£695.00
Author: John Donne
Publisher: London, Nonesuch Press, 1932
Third impression (revised; first impression 1929), inscribed by Peggy Ashcroft, in pencil in a tiny hand, to Laurence Olivier, "Larry from Peggy"; pencil markings in the contents pages against "The Extasie", "On His Mistris", "Loves Progress", "To his Mistris going to Bed", and, in the text, in "The Extasie: (p.39), "To his Mistris going to Bed" (p.97).
Marked in pencil in the text are the lines "Loves mysteries in soules doe grow, / But yet the body is his booke" and "To teach thee, I am naked first; why then / What needst thou have more covering than a man".
From the library of Vivien Leigh, Olivier's co-star in the film Fire over England (1937) and his wife from 1940 to 1960. Bought from the family upon the sale of Manor Farm House in Lower Zeals
At Olivier's memorial service in Westminster Abbey in 1989, Sir John Gielgud recited John Donne's sonnet "Death Be Not Proud" (pp.283-4), while Dame Peggy Ashcroft read from John Milton's "Lycidas".

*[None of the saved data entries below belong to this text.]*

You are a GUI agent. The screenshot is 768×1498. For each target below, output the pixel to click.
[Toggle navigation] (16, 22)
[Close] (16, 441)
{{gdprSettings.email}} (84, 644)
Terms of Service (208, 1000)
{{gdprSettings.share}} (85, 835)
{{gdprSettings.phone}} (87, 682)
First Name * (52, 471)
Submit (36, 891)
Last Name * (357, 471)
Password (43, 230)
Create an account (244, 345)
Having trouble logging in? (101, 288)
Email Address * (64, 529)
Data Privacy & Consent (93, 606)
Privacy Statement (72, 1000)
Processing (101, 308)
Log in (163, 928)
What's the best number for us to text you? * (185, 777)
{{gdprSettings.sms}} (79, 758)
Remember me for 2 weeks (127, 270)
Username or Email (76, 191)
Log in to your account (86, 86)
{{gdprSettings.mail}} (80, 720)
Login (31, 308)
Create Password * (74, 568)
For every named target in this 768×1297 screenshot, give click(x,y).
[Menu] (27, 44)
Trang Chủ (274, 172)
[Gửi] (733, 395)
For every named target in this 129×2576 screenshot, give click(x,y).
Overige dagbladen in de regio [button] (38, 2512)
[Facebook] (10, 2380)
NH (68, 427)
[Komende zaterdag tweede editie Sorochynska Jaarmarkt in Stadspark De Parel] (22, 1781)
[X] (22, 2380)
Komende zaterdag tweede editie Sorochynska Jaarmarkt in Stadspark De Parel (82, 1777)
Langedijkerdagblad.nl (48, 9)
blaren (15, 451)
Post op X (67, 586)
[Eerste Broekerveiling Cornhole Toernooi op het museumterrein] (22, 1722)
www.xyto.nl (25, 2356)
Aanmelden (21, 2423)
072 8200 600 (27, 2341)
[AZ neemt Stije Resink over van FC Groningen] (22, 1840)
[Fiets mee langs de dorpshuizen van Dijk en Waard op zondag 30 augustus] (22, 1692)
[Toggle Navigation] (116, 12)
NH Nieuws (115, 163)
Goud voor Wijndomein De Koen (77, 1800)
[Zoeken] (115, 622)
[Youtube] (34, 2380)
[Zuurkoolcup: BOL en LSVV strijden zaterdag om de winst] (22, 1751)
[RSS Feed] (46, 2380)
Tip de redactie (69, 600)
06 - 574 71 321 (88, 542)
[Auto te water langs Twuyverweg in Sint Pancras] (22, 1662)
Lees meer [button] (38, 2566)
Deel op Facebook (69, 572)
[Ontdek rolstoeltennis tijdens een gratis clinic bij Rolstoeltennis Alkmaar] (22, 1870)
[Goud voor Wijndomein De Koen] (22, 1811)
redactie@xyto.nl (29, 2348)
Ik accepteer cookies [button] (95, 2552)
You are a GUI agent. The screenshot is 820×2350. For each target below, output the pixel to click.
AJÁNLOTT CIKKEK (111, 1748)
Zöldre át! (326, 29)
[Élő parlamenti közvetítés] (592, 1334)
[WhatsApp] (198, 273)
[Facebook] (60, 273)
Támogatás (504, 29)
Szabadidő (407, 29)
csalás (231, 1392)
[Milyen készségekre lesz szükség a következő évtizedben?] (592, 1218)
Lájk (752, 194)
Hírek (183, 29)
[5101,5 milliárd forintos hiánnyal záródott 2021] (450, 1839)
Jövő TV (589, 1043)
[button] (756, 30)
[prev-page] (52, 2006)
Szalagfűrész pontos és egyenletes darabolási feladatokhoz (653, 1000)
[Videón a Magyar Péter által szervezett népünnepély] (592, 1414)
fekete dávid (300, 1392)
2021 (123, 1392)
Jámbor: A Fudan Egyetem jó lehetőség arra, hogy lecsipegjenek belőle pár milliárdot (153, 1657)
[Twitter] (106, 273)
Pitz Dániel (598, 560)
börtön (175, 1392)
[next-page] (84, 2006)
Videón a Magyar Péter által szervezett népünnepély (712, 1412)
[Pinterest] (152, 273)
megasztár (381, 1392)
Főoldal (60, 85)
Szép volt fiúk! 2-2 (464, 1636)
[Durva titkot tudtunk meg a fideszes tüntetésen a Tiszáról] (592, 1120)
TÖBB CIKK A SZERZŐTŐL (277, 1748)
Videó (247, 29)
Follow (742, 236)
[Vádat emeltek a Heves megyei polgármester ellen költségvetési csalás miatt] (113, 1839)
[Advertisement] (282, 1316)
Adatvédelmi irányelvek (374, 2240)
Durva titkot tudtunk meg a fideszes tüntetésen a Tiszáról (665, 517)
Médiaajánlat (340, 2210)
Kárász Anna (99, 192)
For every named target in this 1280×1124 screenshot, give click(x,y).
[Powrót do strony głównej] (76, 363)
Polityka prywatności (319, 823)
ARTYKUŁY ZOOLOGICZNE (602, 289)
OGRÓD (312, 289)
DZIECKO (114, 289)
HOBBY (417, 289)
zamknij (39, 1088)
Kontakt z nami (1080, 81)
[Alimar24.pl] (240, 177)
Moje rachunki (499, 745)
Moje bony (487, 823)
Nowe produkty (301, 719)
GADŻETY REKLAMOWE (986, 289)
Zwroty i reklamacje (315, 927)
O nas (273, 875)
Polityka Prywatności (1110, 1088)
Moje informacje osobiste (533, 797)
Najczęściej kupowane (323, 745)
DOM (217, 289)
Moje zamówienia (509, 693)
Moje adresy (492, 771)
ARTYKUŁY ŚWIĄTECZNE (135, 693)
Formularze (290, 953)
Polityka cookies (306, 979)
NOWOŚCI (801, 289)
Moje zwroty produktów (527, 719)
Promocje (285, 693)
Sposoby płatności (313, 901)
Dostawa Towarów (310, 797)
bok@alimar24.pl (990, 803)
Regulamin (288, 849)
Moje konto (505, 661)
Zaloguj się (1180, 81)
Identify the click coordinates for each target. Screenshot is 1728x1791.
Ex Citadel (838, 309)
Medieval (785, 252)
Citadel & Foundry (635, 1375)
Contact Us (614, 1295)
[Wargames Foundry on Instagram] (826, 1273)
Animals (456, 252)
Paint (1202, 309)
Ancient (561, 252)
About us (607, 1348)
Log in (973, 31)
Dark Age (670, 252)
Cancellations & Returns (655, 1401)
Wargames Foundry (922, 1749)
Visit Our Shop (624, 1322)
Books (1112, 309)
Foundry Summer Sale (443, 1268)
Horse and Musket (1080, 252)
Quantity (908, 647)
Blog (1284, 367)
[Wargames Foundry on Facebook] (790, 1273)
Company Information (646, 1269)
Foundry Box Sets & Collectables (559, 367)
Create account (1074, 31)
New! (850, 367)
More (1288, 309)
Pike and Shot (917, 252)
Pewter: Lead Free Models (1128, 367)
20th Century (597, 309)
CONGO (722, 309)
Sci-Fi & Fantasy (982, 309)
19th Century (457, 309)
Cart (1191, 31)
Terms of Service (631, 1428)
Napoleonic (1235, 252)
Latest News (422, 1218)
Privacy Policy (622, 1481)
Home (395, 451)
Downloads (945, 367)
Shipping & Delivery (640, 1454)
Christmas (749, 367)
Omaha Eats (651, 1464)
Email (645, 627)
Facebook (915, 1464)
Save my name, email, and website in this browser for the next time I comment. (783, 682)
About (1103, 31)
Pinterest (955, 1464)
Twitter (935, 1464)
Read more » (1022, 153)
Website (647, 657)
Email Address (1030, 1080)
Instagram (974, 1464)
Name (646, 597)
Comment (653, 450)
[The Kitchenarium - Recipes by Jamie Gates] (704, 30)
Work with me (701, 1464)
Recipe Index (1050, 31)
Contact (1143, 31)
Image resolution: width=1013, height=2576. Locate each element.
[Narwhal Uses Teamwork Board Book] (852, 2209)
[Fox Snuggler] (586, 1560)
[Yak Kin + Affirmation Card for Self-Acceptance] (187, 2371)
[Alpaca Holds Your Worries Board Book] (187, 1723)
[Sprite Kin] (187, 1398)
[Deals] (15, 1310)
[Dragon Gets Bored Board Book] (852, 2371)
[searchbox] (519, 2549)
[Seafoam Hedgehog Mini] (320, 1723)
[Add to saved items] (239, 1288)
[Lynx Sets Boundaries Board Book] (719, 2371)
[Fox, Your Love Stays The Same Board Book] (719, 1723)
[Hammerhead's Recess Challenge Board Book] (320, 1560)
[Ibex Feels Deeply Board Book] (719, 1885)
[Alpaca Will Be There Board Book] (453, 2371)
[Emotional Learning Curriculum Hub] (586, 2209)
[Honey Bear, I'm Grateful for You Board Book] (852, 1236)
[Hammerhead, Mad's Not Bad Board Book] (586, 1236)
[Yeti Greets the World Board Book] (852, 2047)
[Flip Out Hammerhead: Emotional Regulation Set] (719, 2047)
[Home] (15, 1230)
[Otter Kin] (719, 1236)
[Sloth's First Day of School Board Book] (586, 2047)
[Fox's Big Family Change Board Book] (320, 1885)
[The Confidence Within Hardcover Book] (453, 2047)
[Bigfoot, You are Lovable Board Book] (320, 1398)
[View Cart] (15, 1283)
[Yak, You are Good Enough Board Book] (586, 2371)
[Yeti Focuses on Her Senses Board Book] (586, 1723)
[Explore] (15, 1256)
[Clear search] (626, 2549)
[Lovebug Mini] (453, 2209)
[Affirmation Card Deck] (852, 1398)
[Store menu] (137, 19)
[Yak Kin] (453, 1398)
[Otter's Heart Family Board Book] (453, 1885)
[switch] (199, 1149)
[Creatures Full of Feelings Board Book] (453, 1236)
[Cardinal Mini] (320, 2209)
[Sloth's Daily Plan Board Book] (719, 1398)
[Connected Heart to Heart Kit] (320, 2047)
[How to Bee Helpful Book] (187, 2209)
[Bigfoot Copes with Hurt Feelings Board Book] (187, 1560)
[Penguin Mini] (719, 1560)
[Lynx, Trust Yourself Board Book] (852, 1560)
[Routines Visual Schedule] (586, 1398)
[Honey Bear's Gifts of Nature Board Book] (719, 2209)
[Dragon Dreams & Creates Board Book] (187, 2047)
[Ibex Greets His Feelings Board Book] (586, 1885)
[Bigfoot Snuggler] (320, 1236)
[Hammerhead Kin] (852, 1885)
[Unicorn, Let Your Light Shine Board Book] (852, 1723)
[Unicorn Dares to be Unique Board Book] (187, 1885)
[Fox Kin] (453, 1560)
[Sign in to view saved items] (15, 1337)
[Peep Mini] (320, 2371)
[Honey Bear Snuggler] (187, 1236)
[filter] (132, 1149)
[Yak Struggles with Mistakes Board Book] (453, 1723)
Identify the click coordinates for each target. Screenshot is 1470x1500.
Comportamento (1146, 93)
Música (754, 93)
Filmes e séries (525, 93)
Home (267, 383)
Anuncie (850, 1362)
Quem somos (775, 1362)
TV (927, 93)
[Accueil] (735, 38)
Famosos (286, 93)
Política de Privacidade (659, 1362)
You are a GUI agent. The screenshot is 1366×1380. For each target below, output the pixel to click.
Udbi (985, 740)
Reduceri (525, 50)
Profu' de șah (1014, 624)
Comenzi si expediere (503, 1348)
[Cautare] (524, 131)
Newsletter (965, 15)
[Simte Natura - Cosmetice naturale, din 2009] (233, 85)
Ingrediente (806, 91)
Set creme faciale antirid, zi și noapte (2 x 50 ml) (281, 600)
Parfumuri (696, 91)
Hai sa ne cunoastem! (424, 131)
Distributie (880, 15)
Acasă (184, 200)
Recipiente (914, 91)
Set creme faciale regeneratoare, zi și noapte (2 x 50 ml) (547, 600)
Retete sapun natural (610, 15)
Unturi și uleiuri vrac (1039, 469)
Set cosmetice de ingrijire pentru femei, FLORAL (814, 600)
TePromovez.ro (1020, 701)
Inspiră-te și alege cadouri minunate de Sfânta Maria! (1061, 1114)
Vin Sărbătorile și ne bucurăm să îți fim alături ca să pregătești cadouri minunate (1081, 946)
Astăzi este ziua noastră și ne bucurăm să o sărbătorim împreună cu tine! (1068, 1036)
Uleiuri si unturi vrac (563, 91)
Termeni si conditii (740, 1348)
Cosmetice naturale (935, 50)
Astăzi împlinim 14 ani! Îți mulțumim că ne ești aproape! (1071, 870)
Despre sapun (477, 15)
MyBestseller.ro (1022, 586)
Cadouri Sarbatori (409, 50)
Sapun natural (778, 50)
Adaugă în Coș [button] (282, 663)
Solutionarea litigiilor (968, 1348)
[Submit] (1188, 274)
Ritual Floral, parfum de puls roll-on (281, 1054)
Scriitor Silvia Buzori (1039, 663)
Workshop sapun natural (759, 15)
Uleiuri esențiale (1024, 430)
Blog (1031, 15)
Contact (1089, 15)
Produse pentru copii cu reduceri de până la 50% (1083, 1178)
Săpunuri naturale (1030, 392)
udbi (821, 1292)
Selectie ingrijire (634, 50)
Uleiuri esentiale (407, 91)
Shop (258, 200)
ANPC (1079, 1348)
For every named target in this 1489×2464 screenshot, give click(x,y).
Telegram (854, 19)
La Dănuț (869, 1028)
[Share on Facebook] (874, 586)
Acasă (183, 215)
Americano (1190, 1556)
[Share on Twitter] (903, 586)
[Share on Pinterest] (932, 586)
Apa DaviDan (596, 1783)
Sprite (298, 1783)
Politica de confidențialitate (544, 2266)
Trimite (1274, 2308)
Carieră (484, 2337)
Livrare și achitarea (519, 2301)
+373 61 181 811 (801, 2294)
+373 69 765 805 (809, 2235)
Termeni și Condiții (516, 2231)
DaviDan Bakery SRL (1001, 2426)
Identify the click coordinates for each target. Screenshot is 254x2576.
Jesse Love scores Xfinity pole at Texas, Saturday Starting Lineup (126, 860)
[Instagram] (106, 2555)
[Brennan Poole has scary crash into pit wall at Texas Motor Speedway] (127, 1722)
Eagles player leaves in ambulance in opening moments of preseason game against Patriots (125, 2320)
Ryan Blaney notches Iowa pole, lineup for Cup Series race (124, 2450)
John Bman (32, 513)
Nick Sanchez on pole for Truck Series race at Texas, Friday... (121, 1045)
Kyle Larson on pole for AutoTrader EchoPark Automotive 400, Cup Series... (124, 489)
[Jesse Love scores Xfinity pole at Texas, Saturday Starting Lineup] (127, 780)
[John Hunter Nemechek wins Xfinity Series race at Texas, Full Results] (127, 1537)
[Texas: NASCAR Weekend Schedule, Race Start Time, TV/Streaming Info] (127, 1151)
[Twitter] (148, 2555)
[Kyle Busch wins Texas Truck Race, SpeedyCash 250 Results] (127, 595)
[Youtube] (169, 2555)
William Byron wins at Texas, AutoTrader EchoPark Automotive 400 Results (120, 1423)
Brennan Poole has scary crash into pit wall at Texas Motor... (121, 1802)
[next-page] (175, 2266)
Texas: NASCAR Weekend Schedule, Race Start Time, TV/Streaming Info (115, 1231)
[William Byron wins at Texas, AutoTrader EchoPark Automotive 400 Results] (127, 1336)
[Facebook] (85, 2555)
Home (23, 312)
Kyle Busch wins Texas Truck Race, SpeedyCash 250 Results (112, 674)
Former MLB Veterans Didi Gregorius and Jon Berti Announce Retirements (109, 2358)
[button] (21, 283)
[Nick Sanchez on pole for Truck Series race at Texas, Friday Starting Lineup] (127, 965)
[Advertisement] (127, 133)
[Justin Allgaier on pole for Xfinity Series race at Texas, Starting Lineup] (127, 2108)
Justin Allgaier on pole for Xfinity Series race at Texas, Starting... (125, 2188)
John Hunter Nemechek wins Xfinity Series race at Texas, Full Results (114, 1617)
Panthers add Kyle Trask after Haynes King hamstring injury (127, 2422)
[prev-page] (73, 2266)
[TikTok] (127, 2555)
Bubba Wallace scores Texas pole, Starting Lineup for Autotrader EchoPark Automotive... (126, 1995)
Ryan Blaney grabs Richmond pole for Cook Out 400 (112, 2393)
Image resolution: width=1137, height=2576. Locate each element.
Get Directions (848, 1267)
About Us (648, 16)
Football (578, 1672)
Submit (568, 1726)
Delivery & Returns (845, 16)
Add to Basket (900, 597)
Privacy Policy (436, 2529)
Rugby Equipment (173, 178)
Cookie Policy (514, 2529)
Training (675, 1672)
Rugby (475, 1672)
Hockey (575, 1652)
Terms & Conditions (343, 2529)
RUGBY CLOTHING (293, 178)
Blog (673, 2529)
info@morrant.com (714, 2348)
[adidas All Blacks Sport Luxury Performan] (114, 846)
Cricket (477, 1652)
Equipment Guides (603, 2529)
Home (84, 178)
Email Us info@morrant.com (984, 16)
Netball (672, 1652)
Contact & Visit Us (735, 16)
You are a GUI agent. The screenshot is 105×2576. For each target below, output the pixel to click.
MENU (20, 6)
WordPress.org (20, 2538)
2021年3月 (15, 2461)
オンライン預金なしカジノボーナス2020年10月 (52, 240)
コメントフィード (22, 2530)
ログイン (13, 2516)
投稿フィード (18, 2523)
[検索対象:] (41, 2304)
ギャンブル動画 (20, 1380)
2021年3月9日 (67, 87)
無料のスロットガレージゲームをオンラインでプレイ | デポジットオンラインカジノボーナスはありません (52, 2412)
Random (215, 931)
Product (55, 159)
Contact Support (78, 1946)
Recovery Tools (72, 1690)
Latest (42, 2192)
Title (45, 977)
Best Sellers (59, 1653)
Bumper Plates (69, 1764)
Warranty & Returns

Peggy Ashcroft and Laurence Olivier started at the Central School of Speech Training and Dramatic Art in the same term, in 1924 (Ashcroft remembered him as "rather uncouth" but "intensely lively and great fun"), and worked together in the Birmingham Rep., 1926-8. Pivotal in Olivier's career was John Gielgud's production of Romeo and Juliet staged at the New Theatre in 1935: Gielgud and Olivier alternated the roles of Romeo and Mercutio, and Ashcroft was their Juliet.
8vo., Covers a little faded at spine, free endpapers slightly embrowned otherwise a very good copy with a fascinating theatrical provenance.